* START GIVEN PASSAGE *
# Plans and advice for a 2 person cart?



## Dreamchaser (Oct 30, 2008)

I want to make a cart that can hold me and/or my husband, and have 1 or 2 goats (possibly more if needed?) pulling the cart.

Okay, I know I am new to this goat thing, but I have been told that if you can train a horse, you can train a goat. So.... anybody with much knowledge on these subjects, please post for me. I'd rather have goats pulling a cart than a pony or donkey.

I have a medium/larger alpine, and a small nubian (a little larger than a pygmy) Obviously, the smaller goat could not pull by herself, and I don't want my alpine to pull it alone either.

any info and esspecially any plans for this would be appreciated, I haven't found much online for a 2 seater.


Also, my thought for a lightweight cart was to bolt 2 aluminum lawn chair frames together to start with. Has anyone done this?


----------



## Ariel301 (Oct 13, 2009)

If your goats are two different heights, they won't work well harnessed together I think. I know when putting together horse driving teams, the horses need to be within a couple of inches of the same height, the closer the better. Otherwise the weight of the load is distributed unevenly.


----------



## Shelly Borg (Nov 2, 2009)

With the goats you have I would go with 2 carts. We are building one right now out of a wagon with huge wheels.
* END GIVEN PASSAGE *
> **SET PROBLEM 1**
In the goat cart thread, what does Dreamchaser suggest bolting together to start a lightweight cart?
> **SET PROBLEM 2**
Quote the goat cart thread word for word, starting at "## Dreamchaser (Oct" and ending at "anyone done this?".
* START AVAILABLE DATA *
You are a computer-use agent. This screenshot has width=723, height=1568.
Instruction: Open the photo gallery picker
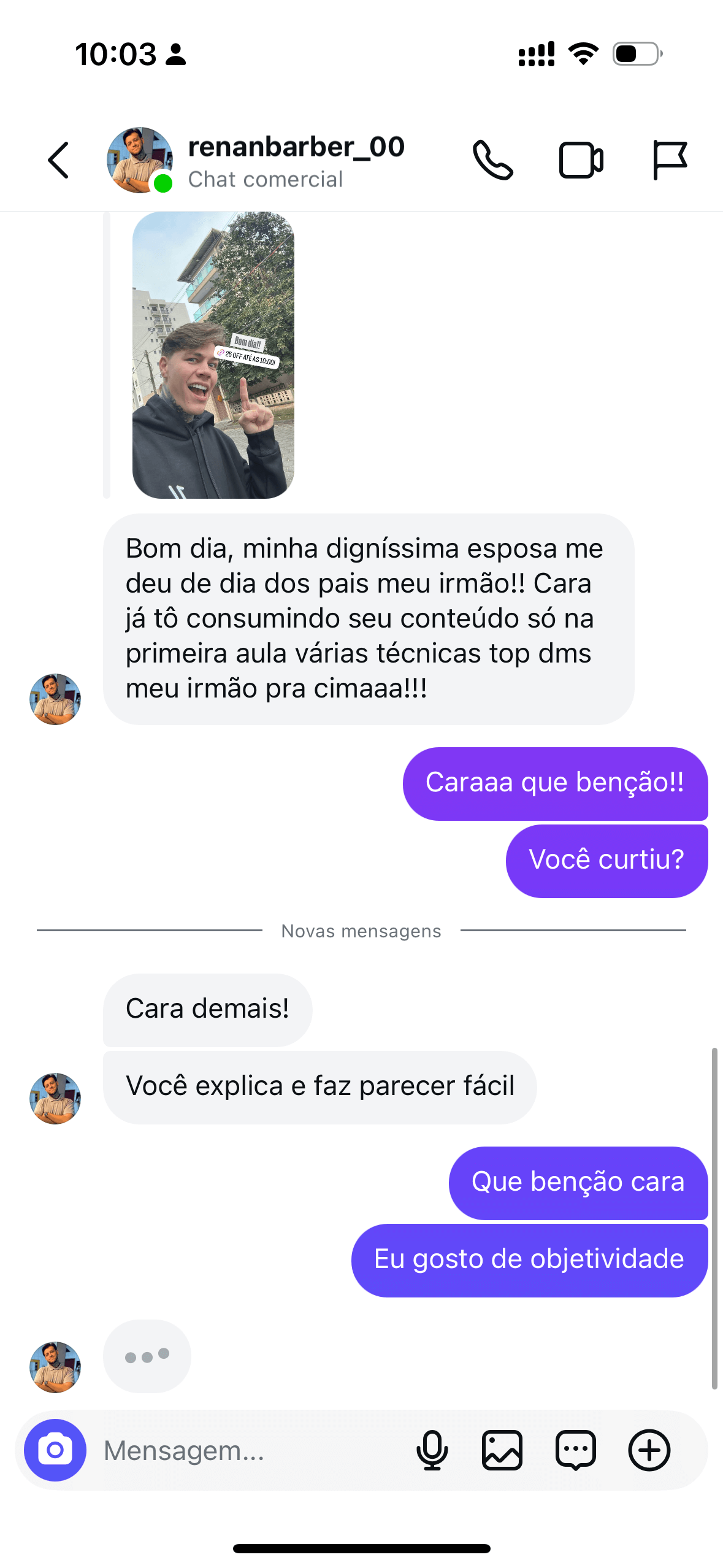[x=502, y=1450]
* END AVAILABLE DATA *
> **WRITTEN RESPONSE 1**
Two aluminum lawn chair frames.

> **WRITTEN RESPONSE 2**
## Dreamchaser (Oct 30, 2008)

I want to make a cart that can hold me and/or my husband, and have 1 or 2 goats (possibly more if needed?) pulling the cart.

Okay, I know I am new to this goat thing, but I have been told that if you can train a horse, you can train a goat. So.... anybody with much knowledge on these subjects, please post for me. I'd rather have goats pulling a cart than a pony or donkey.

I have a medium/larger alpine, and a small nubian (a little larger than a pygmy) Obviously, the smaller goat could not pull by herself, and I don't want my alpine to pull it alone either.

any info and esspecially any plans for this would be appreciated, I haven't found much online for a 2 seater.


Also, my thought for a lightweight cart was to bolt 2 aluminum lawn chair frames together to start with. Has anyone done this?